(Stored data)
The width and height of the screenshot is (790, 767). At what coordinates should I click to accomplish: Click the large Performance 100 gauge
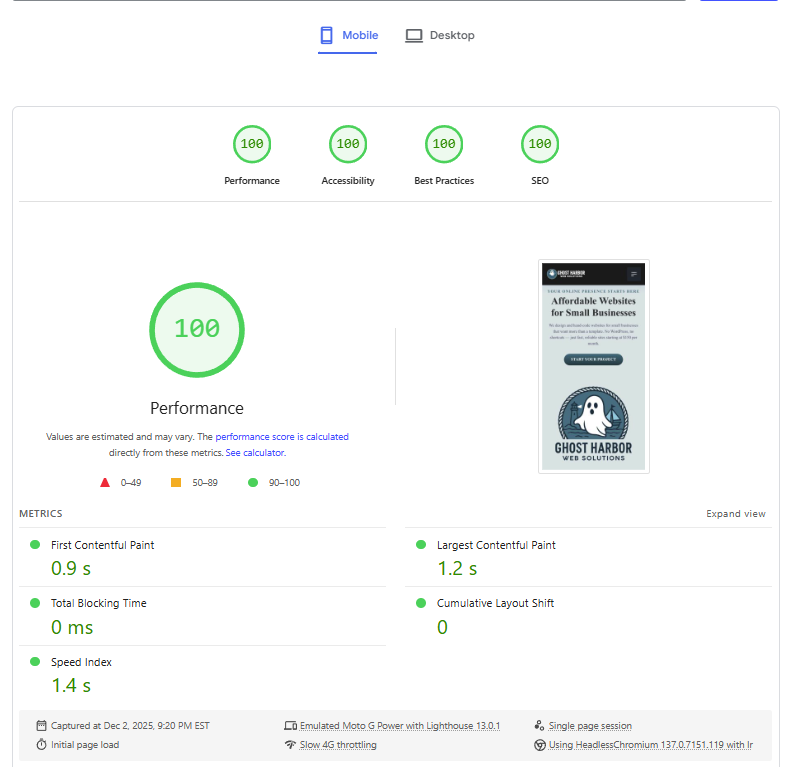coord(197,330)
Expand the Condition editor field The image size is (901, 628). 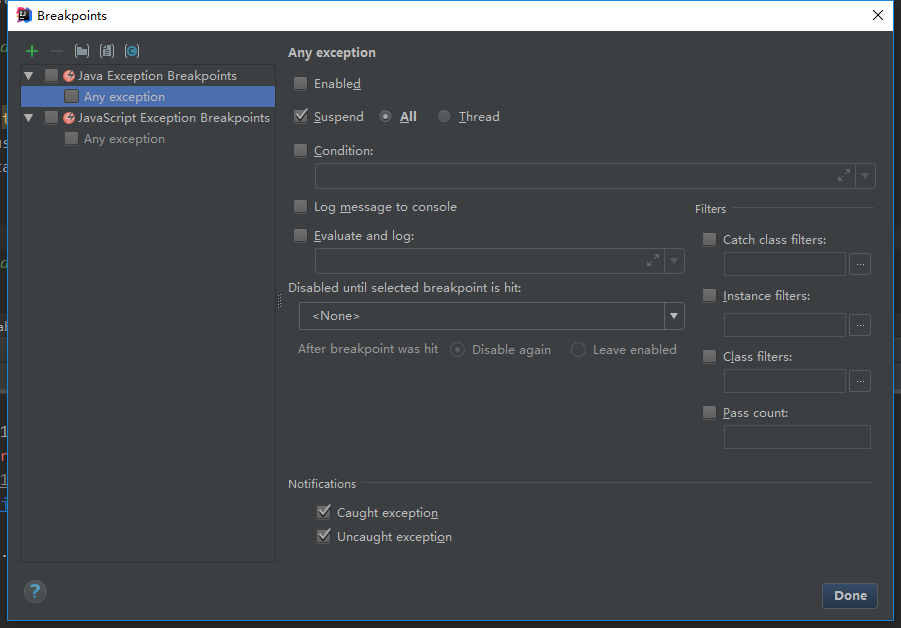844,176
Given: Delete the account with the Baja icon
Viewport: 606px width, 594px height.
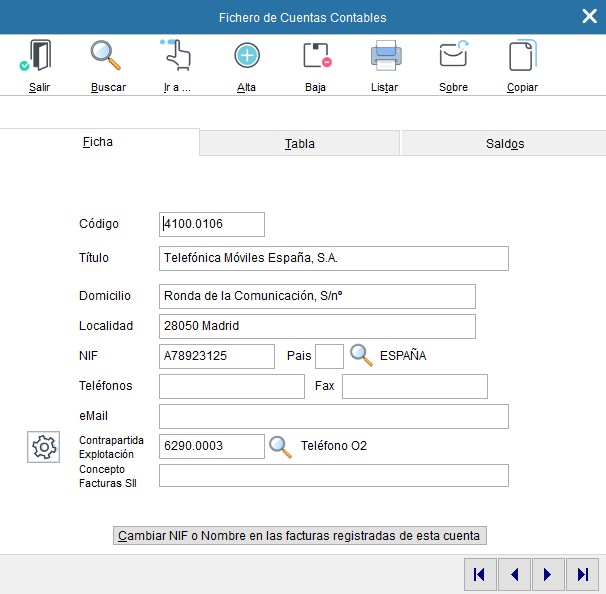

• Task details
Take the lines from the one holding "Given: Delete the account with the Baja icon" through the final line of the records above and output them exactly, both ends included, excluding pictures.

• Written answer
Given: Delete the account with the Baja icon
Viewport: 606px width, 594px height.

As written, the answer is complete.